LE CONTENTIEUX.Pierre, qui avait fait son droit, se souvenait que les ventes démembrées portant sur la seule nue-propriété ou sur le seul usufruit réalisées sous l’empire de la législation antérieure à la loi d’avenir du 13 octobre 2014, échappaient au droit de préemption de la Safer, à moins que la preuve de la fraude ne fût rapportée. Aussi, devant le tribunal, Marie et ses fils ont évoqué la jurisprudence de la Cour de cassation selon laquelle la Safer est privée de la possibilité de se substituer à l’acquéreur en cas de vente de l’usufruit ou de la nue-propriété du bien. Or, la cession par Marie de son droit et par Pierre et Paul du leur constituait, même en présence d’un seul acte, deux cessions distinctes, aucune indivision n’existant entre la première et les seconds, tous deux étant titulaires de droits réels sur le bien. Aussi, la vente devait échapper au droit de préemption de la Safer en l’absence de fraude. Mais en la cause, la preuve était-elle établie ? La vente avait bien donné lieu à la signature d’un seul acte authentique mais elle avait porté sur deux cessions distinctes, l’une concernant l’usufruit des parcelles en cause, l’autre la nue-propriété de ces mêmes parcelles.

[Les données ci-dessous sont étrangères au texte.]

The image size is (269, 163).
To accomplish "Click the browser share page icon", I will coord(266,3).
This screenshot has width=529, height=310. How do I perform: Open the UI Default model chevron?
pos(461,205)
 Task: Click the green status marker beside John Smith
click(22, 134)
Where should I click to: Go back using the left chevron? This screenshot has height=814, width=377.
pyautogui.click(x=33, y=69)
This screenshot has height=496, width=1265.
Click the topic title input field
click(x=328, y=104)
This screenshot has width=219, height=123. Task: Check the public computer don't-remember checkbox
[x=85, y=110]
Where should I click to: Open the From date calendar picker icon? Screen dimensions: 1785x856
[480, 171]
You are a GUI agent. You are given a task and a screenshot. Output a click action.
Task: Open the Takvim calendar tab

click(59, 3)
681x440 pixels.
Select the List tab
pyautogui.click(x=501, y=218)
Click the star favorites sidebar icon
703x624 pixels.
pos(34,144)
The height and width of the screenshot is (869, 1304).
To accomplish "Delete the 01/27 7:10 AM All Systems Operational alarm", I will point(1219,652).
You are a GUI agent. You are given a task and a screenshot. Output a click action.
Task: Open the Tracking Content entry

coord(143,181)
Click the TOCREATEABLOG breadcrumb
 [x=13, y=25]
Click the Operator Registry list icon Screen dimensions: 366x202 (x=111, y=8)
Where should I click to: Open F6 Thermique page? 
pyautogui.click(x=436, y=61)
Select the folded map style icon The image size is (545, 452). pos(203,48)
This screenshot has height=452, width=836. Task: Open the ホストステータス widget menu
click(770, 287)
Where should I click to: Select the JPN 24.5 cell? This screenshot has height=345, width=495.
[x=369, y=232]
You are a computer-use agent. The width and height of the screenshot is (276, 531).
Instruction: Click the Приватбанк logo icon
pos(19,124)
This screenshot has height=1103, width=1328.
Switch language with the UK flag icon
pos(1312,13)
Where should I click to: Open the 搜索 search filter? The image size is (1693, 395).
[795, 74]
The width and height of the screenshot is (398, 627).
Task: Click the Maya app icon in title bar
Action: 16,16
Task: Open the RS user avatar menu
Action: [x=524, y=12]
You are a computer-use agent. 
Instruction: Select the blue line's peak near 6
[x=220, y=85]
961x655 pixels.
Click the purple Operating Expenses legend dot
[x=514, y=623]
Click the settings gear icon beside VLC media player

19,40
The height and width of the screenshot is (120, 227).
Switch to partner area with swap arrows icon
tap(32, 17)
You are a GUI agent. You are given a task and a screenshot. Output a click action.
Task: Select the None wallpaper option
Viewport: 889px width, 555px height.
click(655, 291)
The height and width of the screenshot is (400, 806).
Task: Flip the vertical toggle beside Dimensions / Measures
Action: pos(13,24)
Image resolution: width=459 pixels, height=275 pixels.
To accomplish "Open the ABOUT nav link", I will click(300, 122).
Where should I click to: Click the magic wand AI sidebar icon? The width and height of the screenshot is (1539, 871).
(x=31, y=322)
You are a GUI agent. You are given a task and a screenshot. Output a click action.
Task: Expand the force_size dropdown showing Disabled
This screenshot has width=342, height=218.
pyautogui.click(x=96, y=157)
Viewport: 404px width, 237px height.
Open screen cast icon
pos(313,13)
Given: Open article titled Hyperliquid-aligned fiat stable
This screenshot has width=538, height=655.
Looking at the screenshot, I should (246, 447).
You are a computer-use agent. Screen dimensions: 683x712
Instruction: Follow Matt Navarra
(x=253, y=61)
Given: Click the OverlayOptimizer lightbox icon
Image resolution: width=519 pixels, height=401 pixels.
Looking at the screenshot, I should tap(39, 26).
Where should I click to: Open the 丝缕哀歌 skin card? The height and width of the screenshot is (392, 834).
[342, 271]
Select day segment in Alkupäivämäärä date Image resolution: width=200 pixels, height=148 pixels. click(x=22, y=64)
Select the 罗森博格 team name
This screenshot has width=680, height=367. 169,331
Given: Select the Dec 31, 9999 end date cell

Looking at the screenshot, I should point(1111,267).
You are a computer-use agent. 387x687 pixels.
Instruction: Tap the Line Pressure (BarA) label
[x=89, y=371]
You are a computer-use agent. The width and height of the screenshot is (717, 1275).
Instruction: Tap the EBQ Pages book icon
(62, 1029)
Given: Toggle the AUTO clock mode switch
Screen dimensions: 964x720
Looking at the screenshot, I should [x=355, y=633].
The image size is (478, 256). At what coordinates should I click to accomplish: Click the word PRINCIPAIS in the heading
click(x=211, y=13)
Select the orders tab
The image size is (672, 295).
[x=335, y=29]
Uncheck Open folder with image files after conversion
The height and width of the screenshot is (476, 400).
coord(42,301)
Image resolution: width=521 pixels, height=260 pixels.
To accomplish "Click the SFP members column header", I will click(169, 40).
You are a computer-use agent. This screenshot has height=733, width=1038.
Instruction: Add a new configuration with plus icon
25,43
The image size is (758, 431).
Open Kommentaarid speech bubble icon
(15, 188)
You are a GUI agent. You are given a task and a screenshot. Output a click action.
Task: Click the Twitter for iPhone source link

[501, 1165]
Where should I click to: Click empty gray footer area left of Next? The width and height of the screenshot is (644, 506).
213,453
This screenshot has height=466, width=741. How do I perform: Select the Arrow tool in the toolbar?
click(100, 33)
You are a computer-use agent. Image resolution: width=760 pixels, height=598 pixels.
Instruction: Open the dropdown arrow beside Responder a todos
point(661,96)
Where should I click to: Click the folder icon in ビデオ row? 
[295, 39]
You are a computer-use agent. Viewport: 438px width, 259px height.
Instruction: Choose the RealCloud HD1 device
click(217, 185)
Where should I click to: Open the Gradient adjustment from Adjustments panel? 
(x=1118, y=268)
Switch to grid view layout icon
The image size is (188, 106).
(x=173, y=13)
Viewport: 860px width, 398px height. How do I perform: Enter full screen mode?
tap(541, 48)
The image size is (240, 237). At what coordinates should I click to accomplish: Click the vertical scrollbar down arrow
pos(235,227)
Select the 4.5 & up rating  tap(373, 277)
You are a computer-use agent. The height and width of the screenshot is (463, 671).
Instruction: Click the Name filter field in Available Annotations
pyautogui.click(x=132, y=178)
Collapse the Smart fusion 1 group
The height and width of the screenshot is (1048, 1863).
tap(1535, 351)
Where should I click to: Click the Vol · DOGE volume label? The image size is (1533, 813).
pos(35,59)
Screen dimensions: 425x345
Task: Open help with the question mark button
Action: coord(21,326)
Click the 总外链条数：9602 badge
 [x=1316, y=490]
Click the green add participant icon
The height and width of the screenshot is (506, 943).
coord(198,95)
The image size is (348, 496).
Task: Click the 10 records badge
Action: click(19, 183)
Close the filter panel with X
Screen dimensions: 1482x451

Aussi, en l’absence d’indivision entre les titulaires de droits réels sur ces parcelles, chacune de ces cessions ne pouvait, en elle-même, donner ouverture au droit de préemption.

Les juges ont pourtant accueilli la demande de la Safer et annulé la vente : ils ont relevé que celle-ci n’avait pas constitué une cession isolée de la nue-propriété ou d’usufruit mais avait porté sur ces deux droits, cédés sur le même immeuble, simultanément, par leurs titulaires respectifs à un même acquéreur dans le but de reconstituer entre ses mains la pleine propriété d’un bien rural. La vente était donc bien soumise au droit de préemption de la Safer, sans même qu’il fût besoin de caractériser la fraude.

 

L’éPILOGUE. Il y a tout lieu de penser que la récente modification apportée à l’article L. 143-1 du code rural par la loi d’avenir a induit la solution retenue : en effet, désormais, les Safer peuvent exercer leur droit de préemption en cas d’aliénation à titre onéreux, non seulement de l’usufruit mais aussi de la nue-propriété des biens considérés « lorsqu’elles sont en mesure d’acquérir concomitamment l’usufruit ».